Kasoa's market is the main regional market. The market is consistently packed and it is often difficult for new traders to be able to sell their goods at the market because all of the stalls are occupied. In 1991 the plans for a new market in Kasoa were established and the plot of land where the market was to be built was purchased. However, due to a lack of funding, construction could not begin until ten years later. Construction of the new market began in 2001, during President J.A. Kufuor's administration, after funds were provided by NGOs and with the cooperation of the Awutu Senya East Municipal Assembly. In January 2013, the market was improved. Through the combined efforts of the Awutu Senya East Municipal Assembly and the Kasoa Traders Association, new stalls were built for traders at the market.
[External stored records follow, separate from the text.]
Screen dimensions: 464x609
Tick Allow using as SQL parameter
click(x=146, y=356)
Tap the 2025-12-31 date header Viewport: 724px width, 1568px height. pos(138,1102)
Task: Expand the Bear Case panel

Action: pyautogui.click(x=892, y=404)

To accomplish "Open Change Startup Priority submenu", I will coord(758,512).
Transportation is a major issue that many individuals from Kasoa and neighboring areas must face in order to be able to participate in the marketplace. Many must overcome the obstacles of heavy traffic, poor road conditions, and/or unaffordable public transportation, in order to access the market. Those who face these issues may be at an economic disadvantage when unreliable transport results in the late arrival to the market. Once a seller has arrived late, shoppers may have already purchased significant amounts of goods from sellers who were not affected by the unreliable transportation and were able to be at the market on time.
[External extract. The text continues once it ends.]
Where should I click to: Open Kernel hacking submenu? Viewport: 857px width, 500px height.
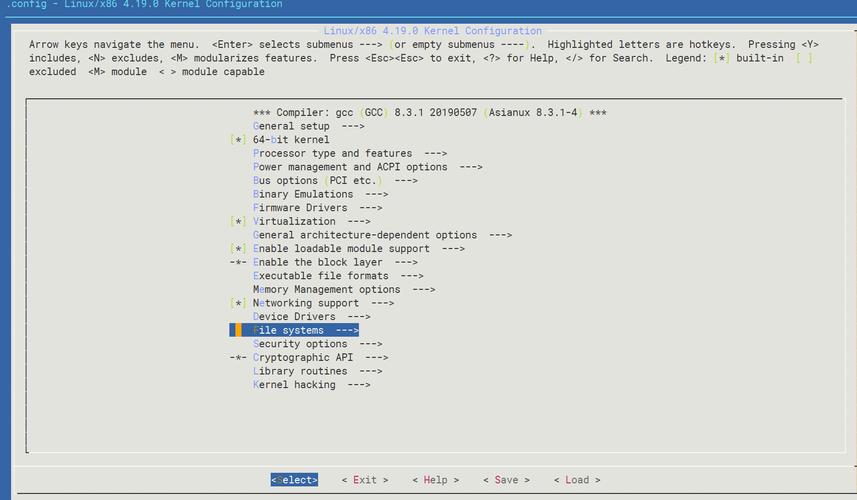pyautogui.click(x=311, y=384)
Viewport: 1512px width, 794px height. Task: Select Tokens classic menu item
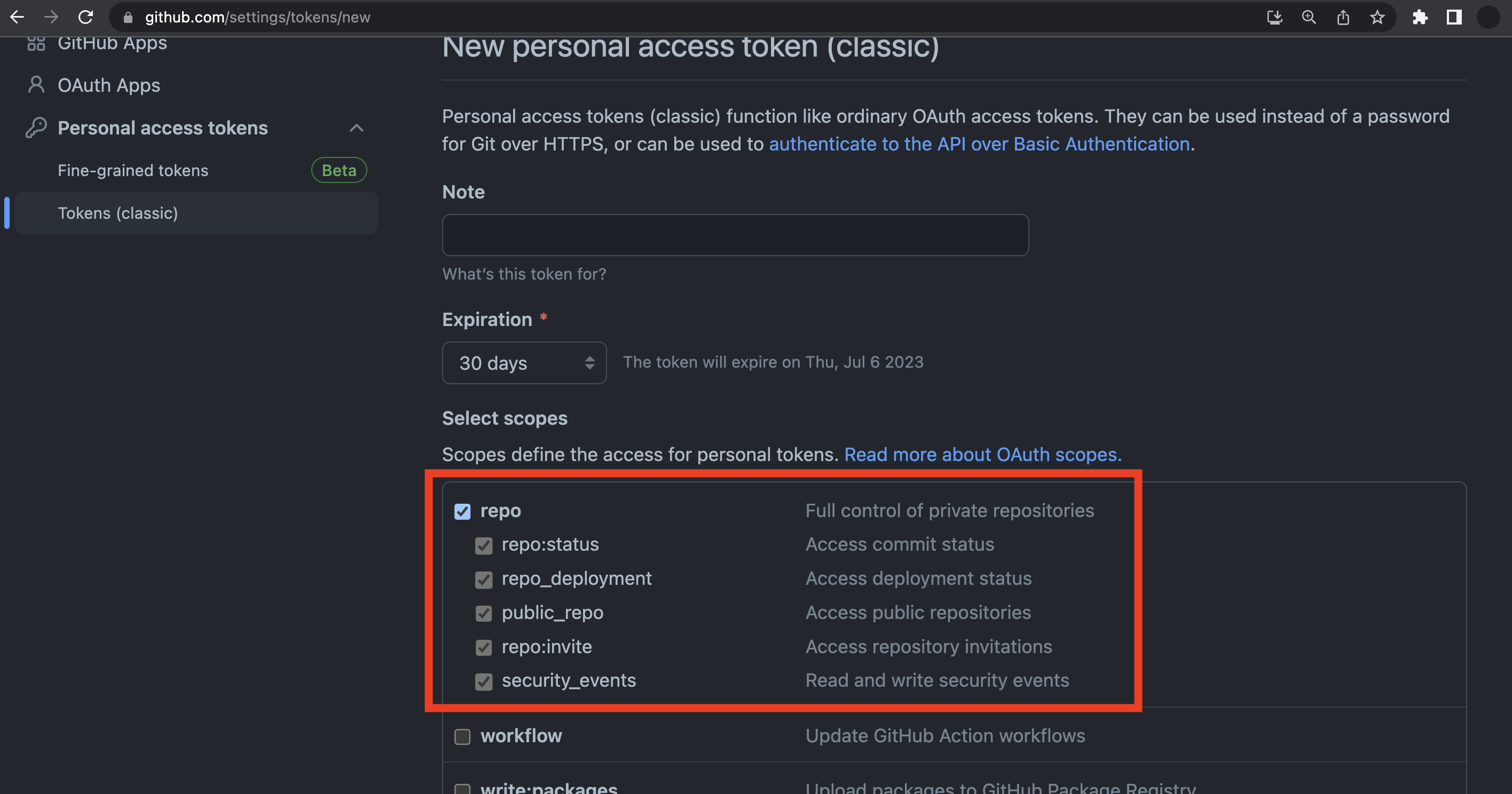click(x=118, y=212)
A study conducted in Kasoa surveyed 305 micro and small scale enterprises and revealed that 77.78% of the business owners had no knowledge about cash management procedures. The study argued that this is an indicator of the need for proper training of business owners in the realm of cash management in order to initiate capacity building. Another survey conducted in the Kasoa market, although concerned largely with the oil sales sector, revealed a number of issues face by individuals whose livelihoods depend on sales in the market. One issue that the study revealed was difficulty with hygienically storing goods and keeping them from spoiling. The survey indicated that 59% of the salespersons had no education and used a variety of techniques (both effective and ineffective) for preserving their goods. 90% inappropriately stored their goods, which were exposed to too much sun and/or potentially contaminated by unhygienic storage practices such as storing goods in dirty containers. The interviewees greatest concerns were low-profits, unsteady demand, unreliable competition, the unavailability of space and the lack of funds to expand their business,

Demand for many goods shift seasonally. Oil sales spike during the seasons where fish are plentiful because traditional fish processors purchase oil from the market for frying fish. Unreliable sales competition is a large issue for traders who sell goods that can be purchased from large producers at a lower cost. Furthermore, 80% of sellers reported that they needed help in the area of finance in order to expand their businesses.
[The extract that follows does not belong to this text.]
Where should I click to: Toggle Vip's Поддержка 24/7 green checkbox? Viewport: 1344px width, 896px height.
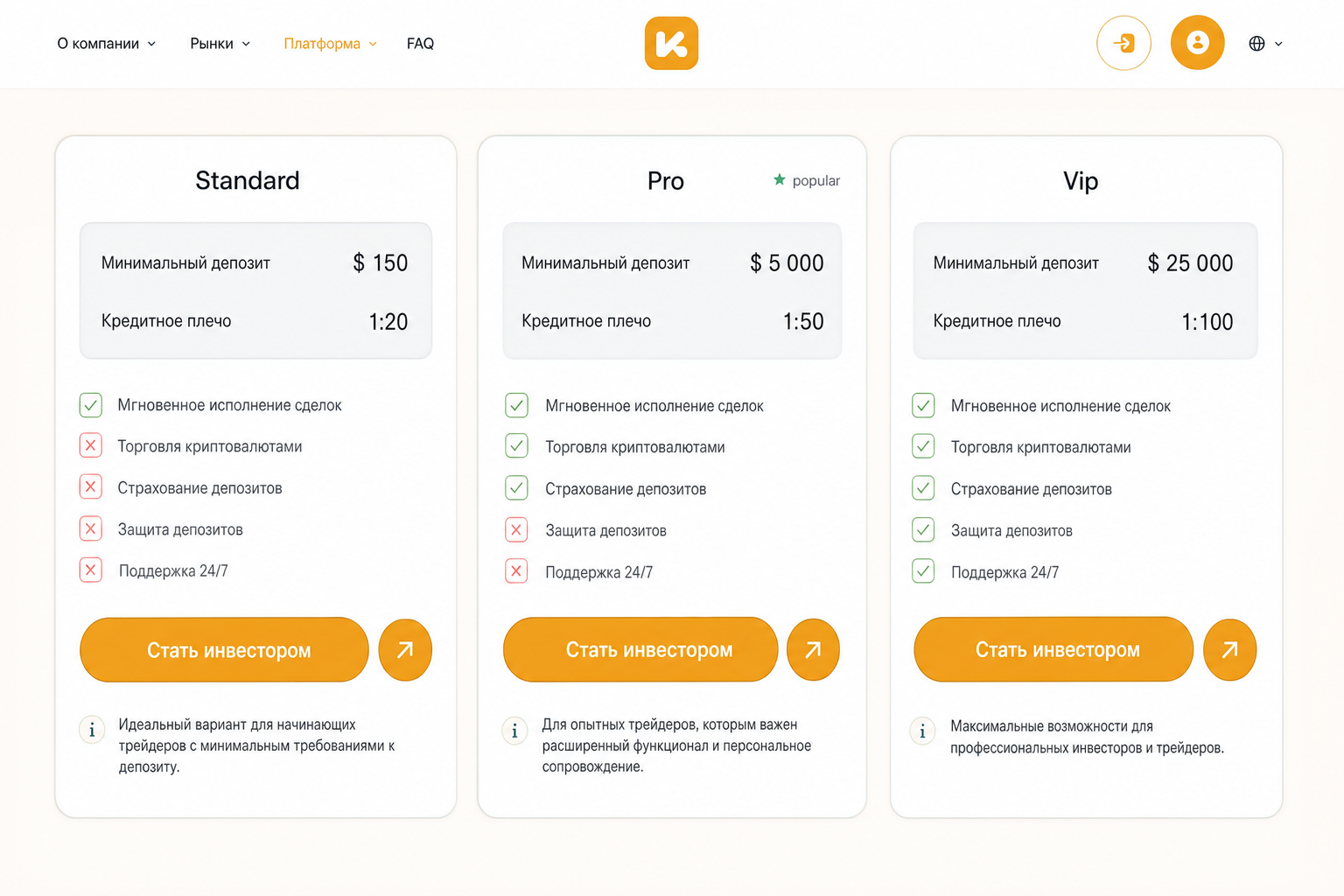tap(923, 571)
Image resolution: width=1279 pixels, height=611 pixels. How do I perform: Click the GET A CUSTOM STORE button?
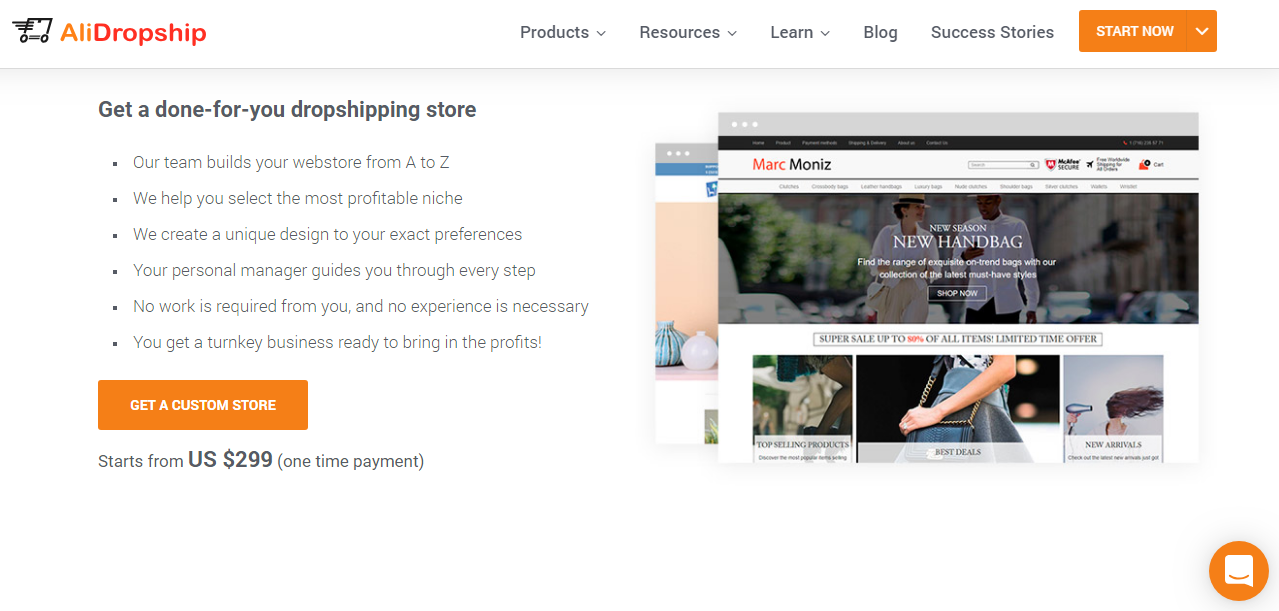click(x=202, y=404)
Ghana Rural Action Support Program (GRASP) is a non-governmental organization (NGO) that has initiated micro-finance loans for women in order to empower women and boost female economic activity in Kasoa. An article in the Journal of Global Gender Studies, reports that studies conducted by Eunice Adjei-Bosompem in 2013 suggested that the initial loan amounts were insufficient for women to successfully start and sustain on-going income generating activities (IGAs). The resulting suggestions for improving the short-term and long-term effectiveness of micro-finance loans were to increase loan amounts and loan return time, in addition to encouraging the development and utilization of technologies that will increase productivity.